La noche del viernes 18 de octubre convirtió a Santiago en una ciudad sin ley: de las pacíficas caceroladas se pasó a contemplar supermercados incendiados que se llevaron la vida de cinco personas, más de veinte estaciones de metro incendiadas y cuarenta y una dañadas, saqueos en comercios, quema de vehículos, un aeropuerto paralizado. Todo muestra del hartazgo de una sociedad que ya no aguanta más despotismo por parte de sus gobernantes y que pone de manifiesto la desafección entre chilenos. El momento álgido llegó antes de la media noche del viernes con el incendio de un edificio de veinte plantas perteneciente a la compañía eléctrica ENEL acusada también de subir sus tarifas y privatizada en 2015. La violencia desatada en las calles hacía recordar la noche de la furia del mayo del 68 o la Italia de los años setenta, pero lo cierto es que el caos reinante hizo que el presidente Piñera decretase el estado de emergencia en la ciudad de Santiago para luego extenderlo a todo el país, puesto que los disturbios se extendían a Valparaíso, Concepción, Puerto Montt, Punta Arenas o Valdivia. Esa dramática situación se aunó a la presencia de las fuerzas armadas en las calles para intentar restaurar el orden. Pero las medidas de excepción provocaron que la población desoyese en muchos casos el toque de queda desde las diez de la noche y que la transgresión condujera a enfrentamientos con vehículos militares. Volvieron a las calles de Santiago, de Valdivia, de Valparaíso escenas que recordaban ciertamente los años más dramáticos de la dictadura de Pinochet mediante los uniformes de un ejército que poco tiene que ver con el de aquellos años. La violencia y la rabia desatada por la población fueron extremas. Desde la pantalla de un televisor en Valdivia asistí a la repetición impúdica de estas imágenes. Luego vinieron las manifestaciones populares en la plaza de armas, las caceroladas, pero también la rotura de cristales en la fachada de la municipalidad, en las puertas del Banco de Chile, del Scotland Bank, del Santander, lugares apedreados por el desenfreno del vandalismo nocturno.
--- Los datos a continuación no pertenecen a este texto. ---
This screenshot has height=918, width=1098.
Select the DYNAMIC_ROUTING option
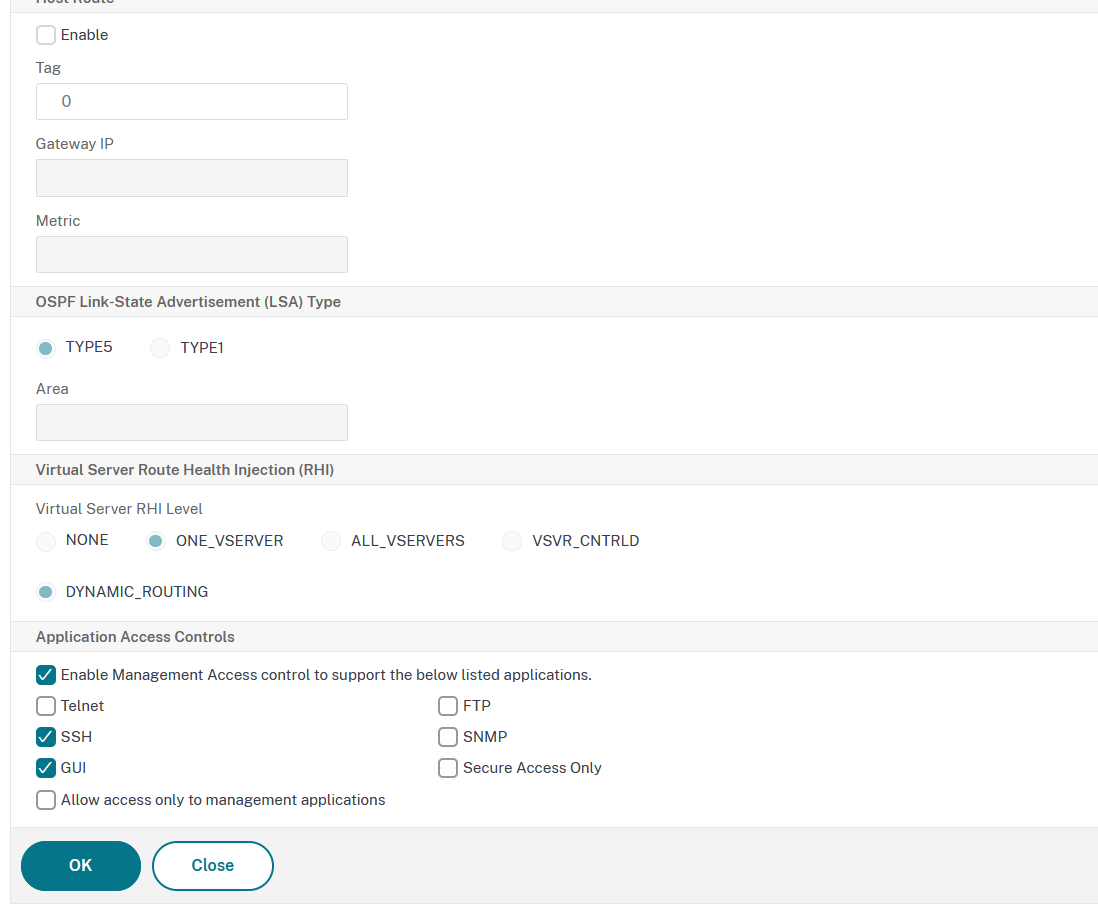(x=45, y=591)
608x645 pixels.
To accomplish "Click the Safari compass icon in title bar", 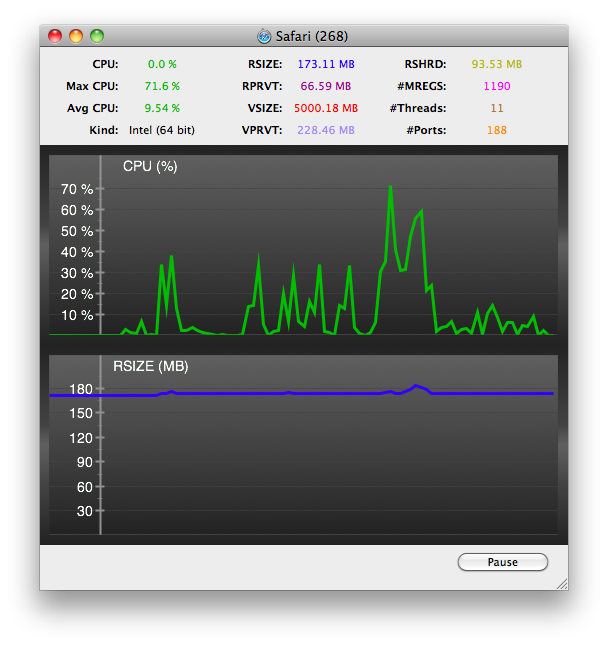I will (264, 36).
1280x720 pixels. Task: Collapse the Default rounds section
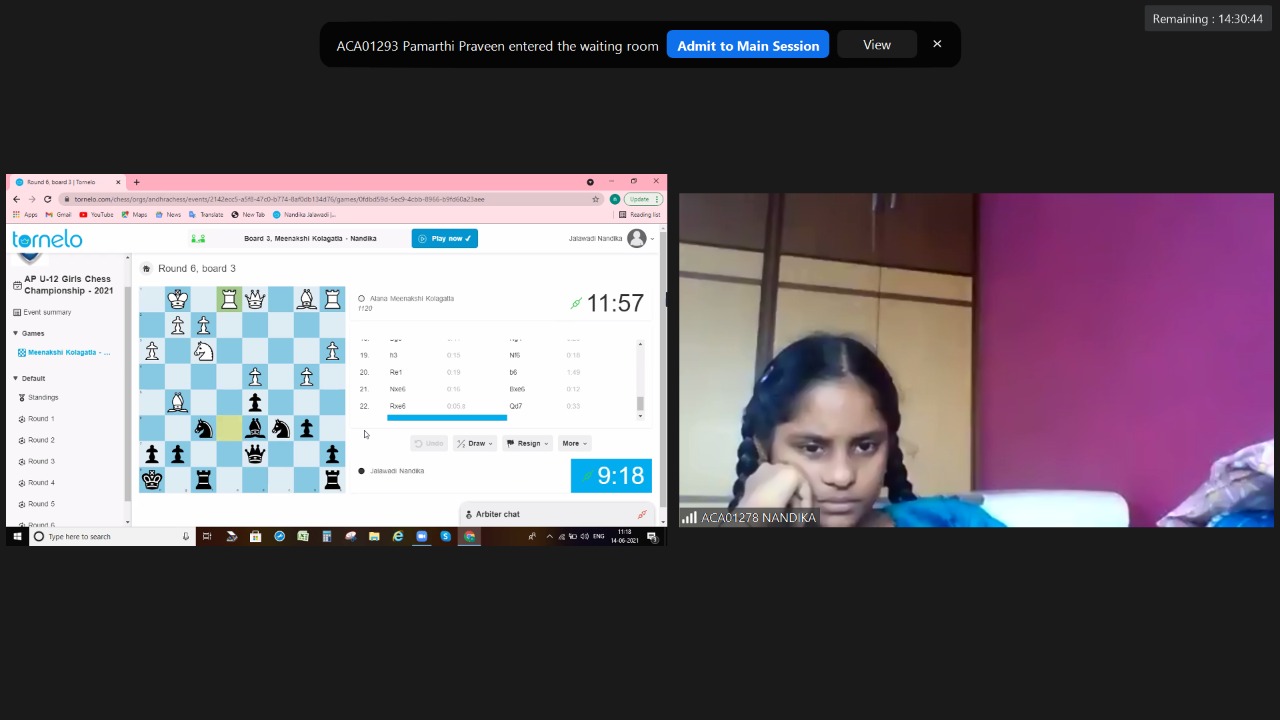(x=15, y=378)
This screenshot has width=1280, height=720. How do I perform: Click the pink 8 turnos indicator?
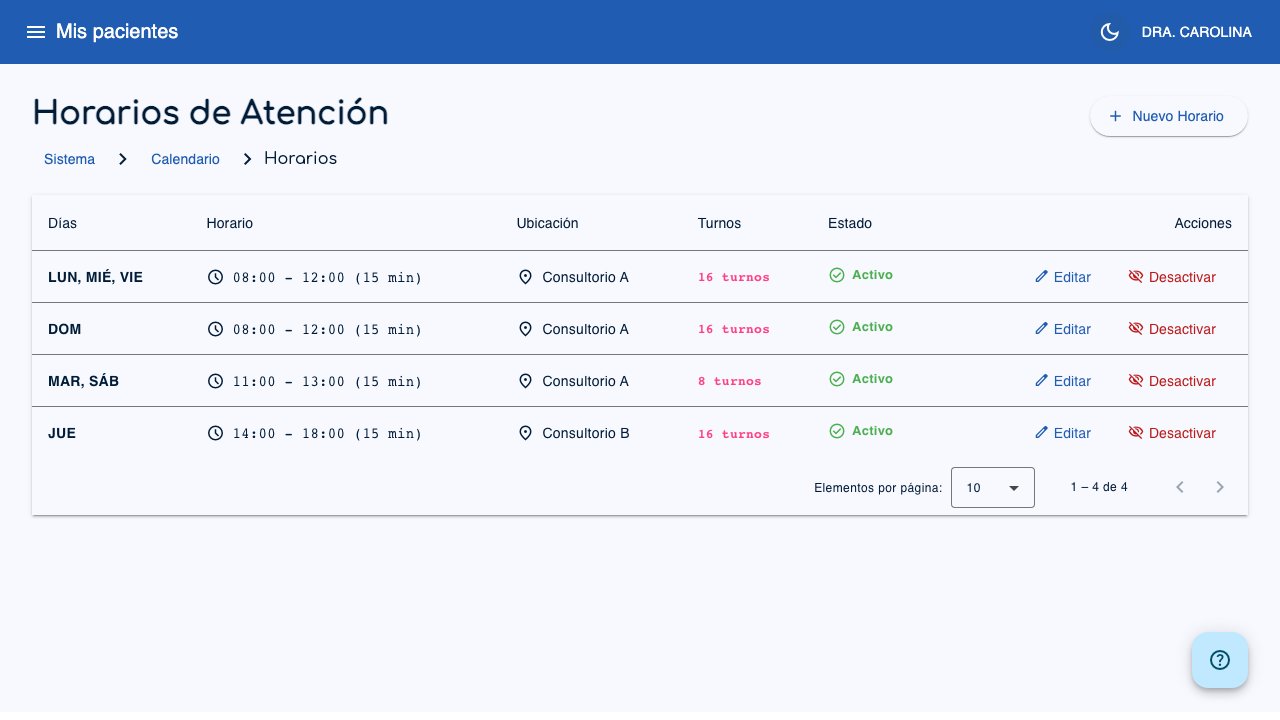730,381
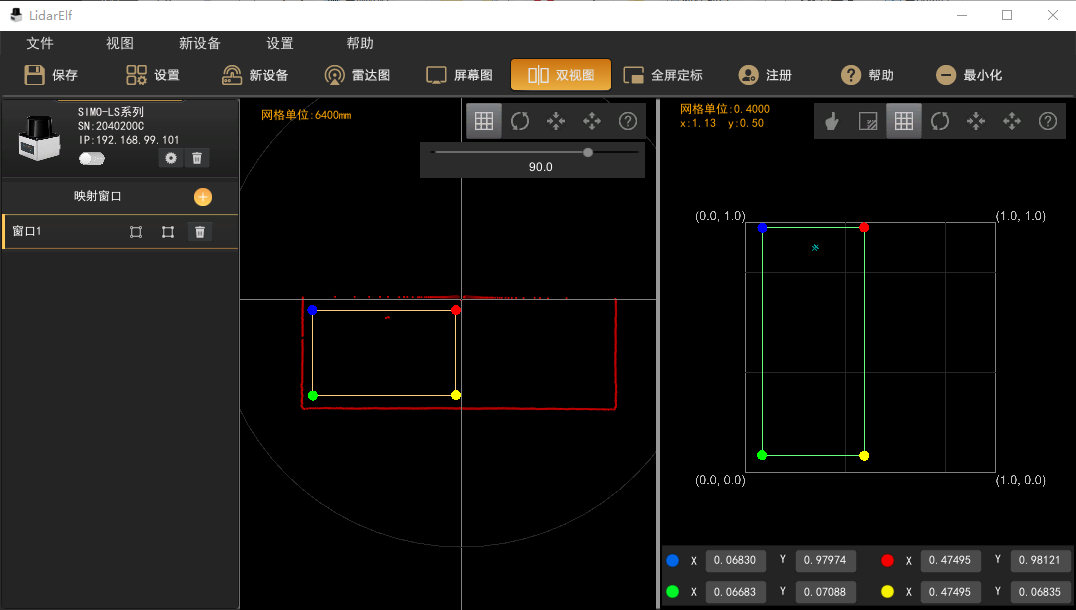
Task: Open the 视图 menu
Action: [120, 44]

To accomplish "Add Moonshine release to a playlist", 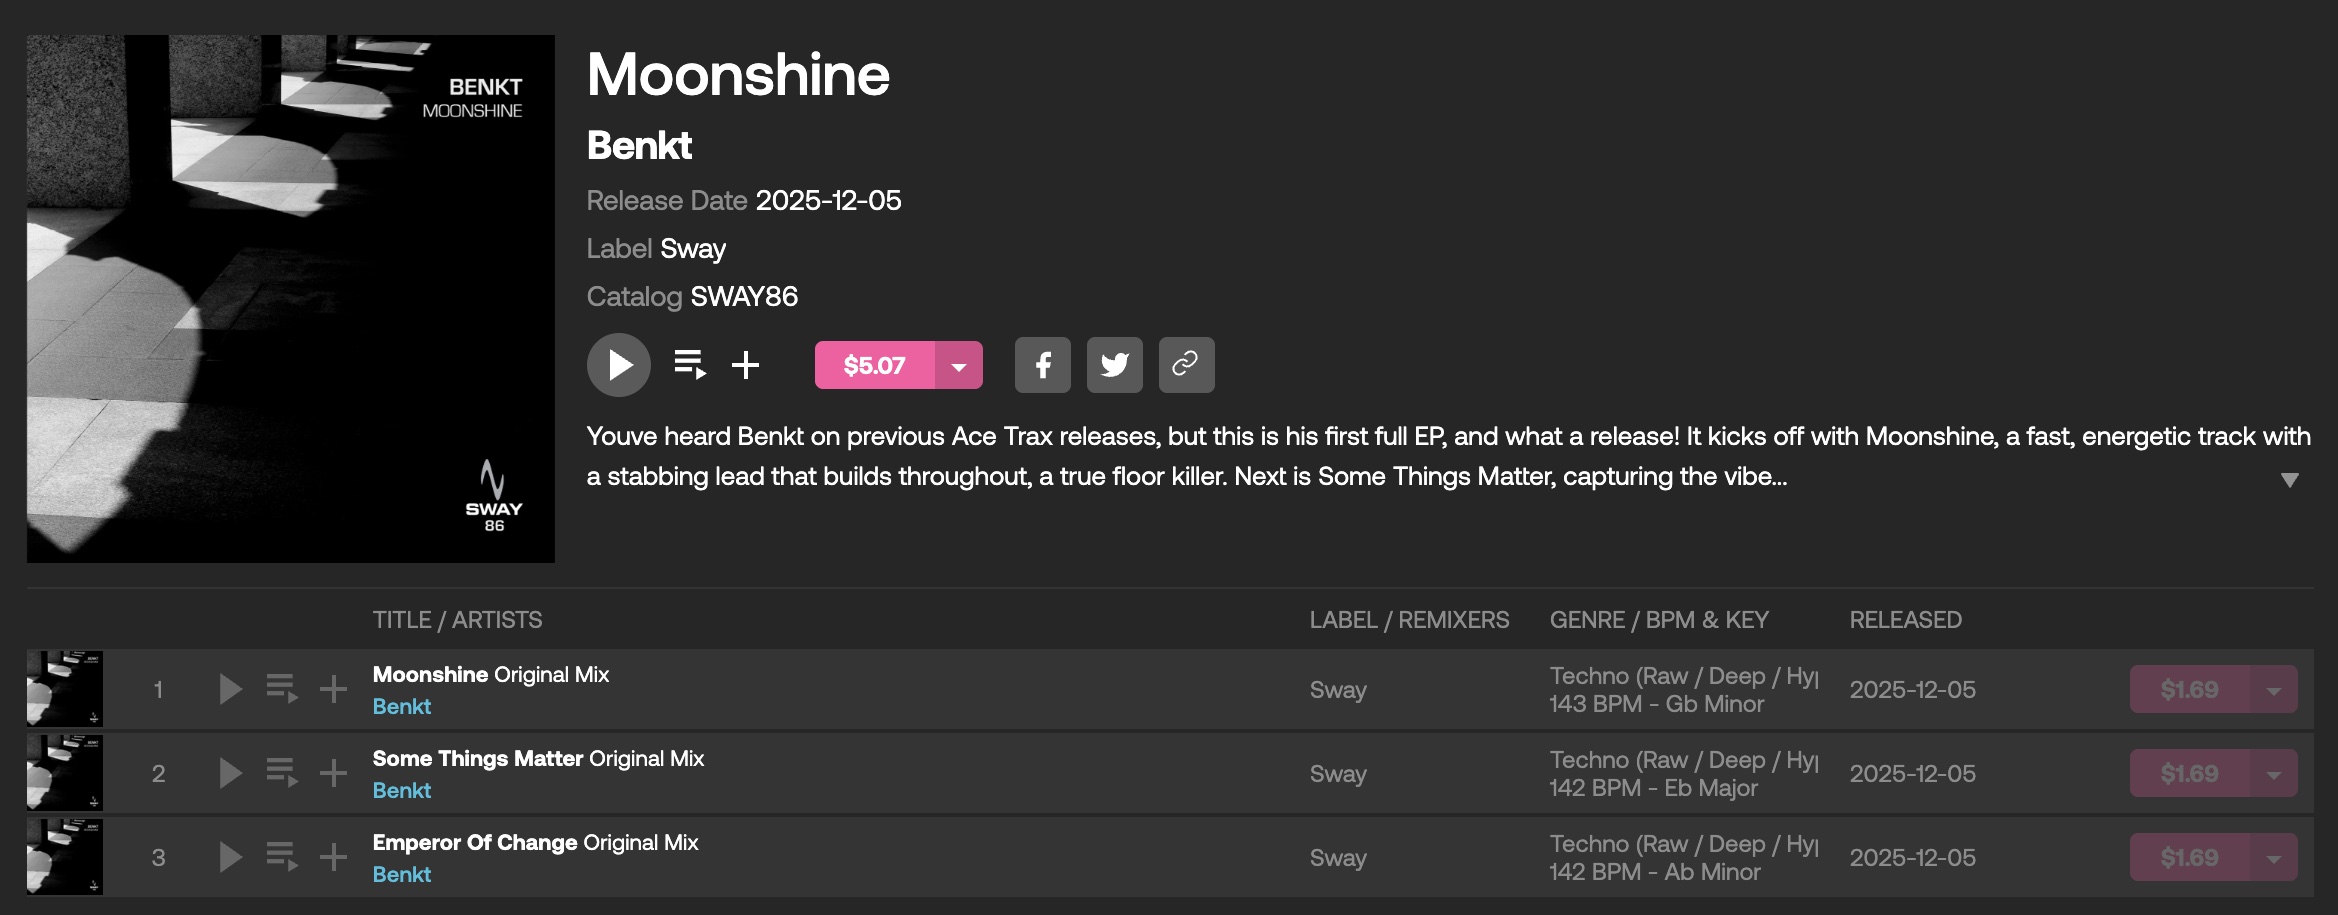I will click(745, 365).
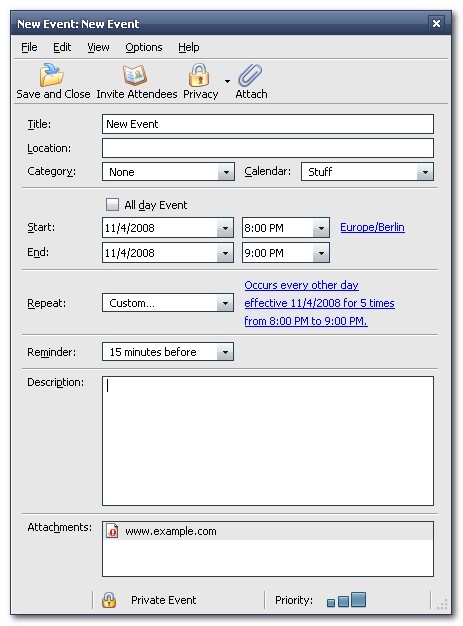The image size is (463, 626).
Task: Open the Category dropdown showing None
Action: [168, 172]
Las palabras de serenidad del general Iturriaga contradiciendo al presidente Piñera y señalando que «yo no estoy en guerra con nadie» reflejaban un intento de contención, a pesar de los desmanes ejercidos por algunos miembros del ejército y el cuerpo de carabineros. Las noches siguientes repitieron en menor medida el ritual de una protesta llena de rabia que era reflejo del descontento popular en un país en donde la brecha social y económica se agranda por décadas a pesar de su apariencia de bonanza. 19 muertos, más de 2000 detenciones y el uso de la fuerza imponiéndose ante la huelga general. La crisis de estos últimos días ha puesto de manifiesto la soberbia de un gobierno y de su presidente que sólo ha cedido cuando se ha visto acorralado ante la protesta ciudadana y la crítica exterior, y que se ha visto obligado a retirar el decreto de subida del precio del billete del metro y añadir algunas medidas de tipo populista. Pero ha habido más: los desmanes de esas noches reflejan el descontento de una mayoría alejada del bienestar social, una mayoría que ve sus pensiones en peligro real, la dificultad de acceso a la educación y a la sanidad en un país en donde todo queda privatizado. Y sobre todo ese descontento realza una brecha entre un Chile rico y un Chile pobre: un 1% de la población que controla el 26,5% de la riqueza del país, mientras que el 50% se queda con el 2,1%. Con esas cifras difícilmente una sociedad se puede sostener como un estado presidido por la paz social y la convivencia.

Santiago se ha asemejado la última semana al escenario de la película de Todd Phillips Joker (2019), en donde los desmanes, la rabia y la violencia reinan por doquier al final del film. Una ciudad tranquila como Valdivia vio la quietud de su sueño interrumpida por los disparos del ejército mientras algunos estudiantes se escondían en los jardines del campus universitario. Muy de cerca de la lectura de lo sucedido en Cataluña veo bombas lacrimógenas y cristales rotos, ruptura de la convivencia y un espíritu violento que parece ser el signo distintivo de la protesta que viene frente a gobiernos despóticos que no oyen o no saben escuchar. Kracauer señalaba que el cine recogía las preocupaciones que palpitaban en la sociedad. Chile y el Joker parecen augurar estos hechos que marcarán el recorrido de la reivindicación futura.